A/N: I hope you'll enjoy this chapter, and I'm sorry for the very small delay. My darling has gone to Oxford today, and I also worked, so I had a few things to do. I'm also having two of my friends here for the weekend, so I won't be able to give you the next chapter until Monday night. I hope you won't hate me! Please tell me what you thought!

State of Shock

Filler

I didn't care anymore. I wouldn't nag about revenge or Itachi, because this – my life – was about something else now. Something so much more important than hatred and death. My life was about simple things like ANBU training and Naruto. And of course, my child.

It might not seem like it to Sakura, Kakashi or Sai, but I would love to have a role in my own child's life. Yet, I know all to well that it would only do the child harm – what good could I possibly do?

Therefore, I would instead become ANBU Captain to protect the village – to protect my child, my heir. I am selfish, but not selfish enough to ruin Sakura's life by marrying her. She would be miserable with me, since I don't harbour any kind of romantic feelings toward her.

The few romantic feelings I have – the few feelings that I actually understand – are directed to someone else. Someone that Sakura could never live up to. Naruto, my love.

With these romantic feelings, it was easy to get jealous – possessive even – whenever I saw Naruto with someone else. We couldn't tell anyone about us – Naruto didn't want me to. And with that, the silence, our secret was formed.

It became even harder not to get jealous when I saw how protective Kiba was over Naruto – as if he didn't think that our future Hokage could take care of himself. Foolish of the dog boy, yes, and I felt this angry, burning emotion in my stomach.

Jealousy.

It was mixed with something else, however. Something awfully close to gratitude. I knew that the life of shinobi weren't always too long even before I joined the ninja academia. Even before I turned genin, I knew. Therefore, I was relieved to see that someone would watch over Naruto for me if my time came earlier than anticipated.

They all found out about us, one after one. I'm not sure if Naruto knew, but he never once indicated that he did. Those who found out – our friends, fellow shinobi – didn't say anything to us about it.

They kept going, ignoring the fact that they had all walked in on Naruto and me. When Naruto and I fucked, both of us forgot everything. It wasn't too often that we fucked like that, anymore. In the beginning, it had been fun to see how fast I could make Naruto orgasm by rough pounding.

I enjoyed it.

Yet, we haven't had that kind of sex in a very long time. Instead, I think I tamed Naruto. He liked it rough as much as I did, and we all know that Naruto is kind of rough. He doesn't speak anymore; therefore he showed everything through his actions.

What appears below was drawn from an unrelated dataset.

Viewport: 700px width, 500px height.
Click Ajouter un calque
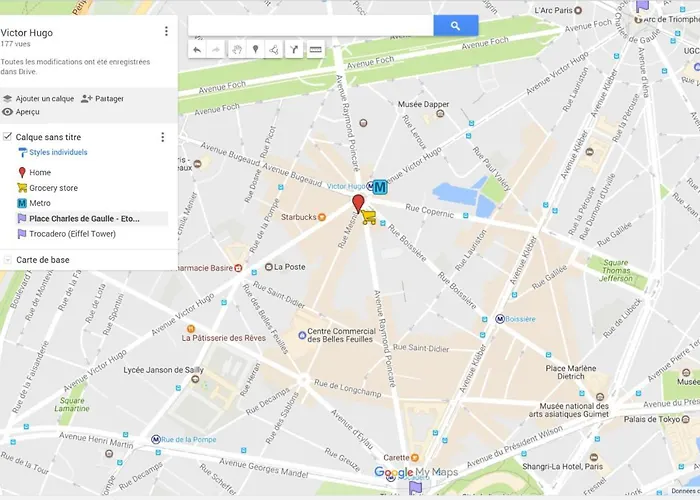pyautogui.click(x=38, y=99)
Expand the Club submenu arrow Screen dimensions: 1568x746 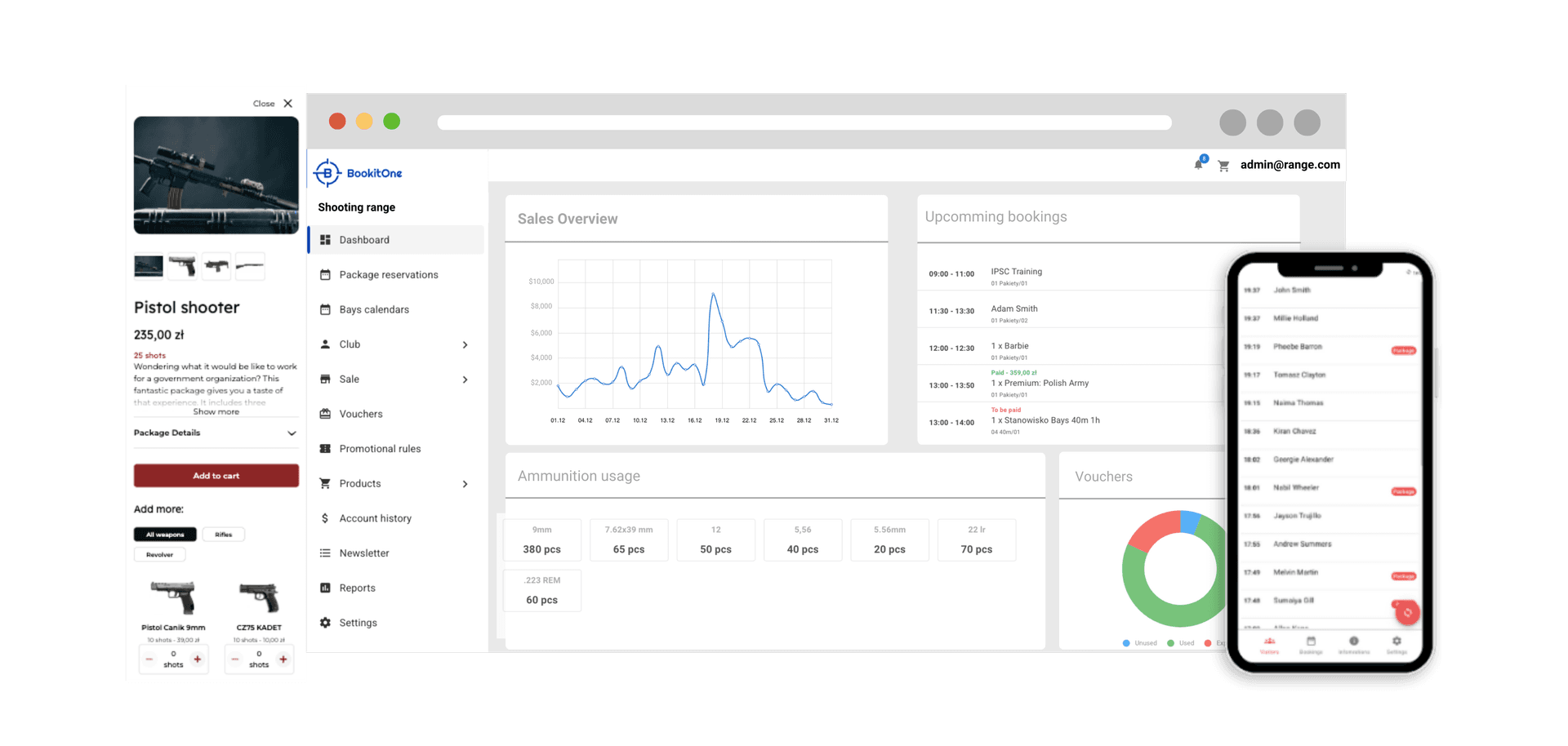465,344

Sometimes, I find myself wanting more of that kind. However, I like making love to Naruto much more. It lasts longer, and even though it's not something I would usually consider, I like to be gentle. I surprise myself each time we have sex in that careful, loving way.

It gives me a thrill. Who would think that Uchiha Sasuke would get a thrill out of being gentle?

UAUAUA

Our first kiss was not what I expected. What I expected from happy, talkative Naruto was a sloppy, inexperienced – but whole-hearted – kiss. That was what I expected, but not what I got. I was very disappointed, because the kiss did not live up to the standards I had set up for my favourite friend.

While I knew that Naruto didn't have any experience, I hadn't expected it to be that bad.

Kissing Naruto was like kissing a wall. Granted, I took him in surprise, but as a ninja, he should have reacted sooner.

I tried to get him to open his mouth. I licked, nibbled, bit and pressed. Nothing seemed to work. His lips were soft, even though he was often worrying his lower lip. No matter how hard I tried to coax his mouth open, he just wouldn't.

What I did to get him to open his mouth was wrong, I'll admit that much. Yet, I don't regret it. I don't regret a thing. Even as shame creeps up on me while I think back, I don't regret it. It had been the only way to get Naruto to respond.

I curled my fingers around his throat, my grip tightening. While I could have simply pinched his nose to cut off his breathing supply, I instead opted for his throat. I strangled him harshly, waiting for him to react.

And he did.

He reacted like anyone would have – opening his mouth and trying to kick my shin. It wasn't what a shinobi should do – pathetically attempt to kick another ninja in the midst of panic. Stupid of him, really, but as I said... He panicked.

And so did I.

I panicked when he finally opened my mouth to swallow air that couldn't enter his lungs. I panicked when he tried to kick my shin. I panicked when I saw that shocked look in his oh-so-blue eyes.

I didn't realise what I was doing until Naruto tried to punch me. I let go of him, my hand still flaring blue, and I willed the chakra away from my fingers. He fell to the floor, his knees giving out. He spat on the ground, coughing and hiccupping.

I crouched in front of him, holding out a hand and cupping his chin, forcing him to look at me. His eyes were wide, a little watery from the tears that he didn't want to shed. I know I hurt him.

It must have been unbearably painful...

I destroyed his vocal cords, after all.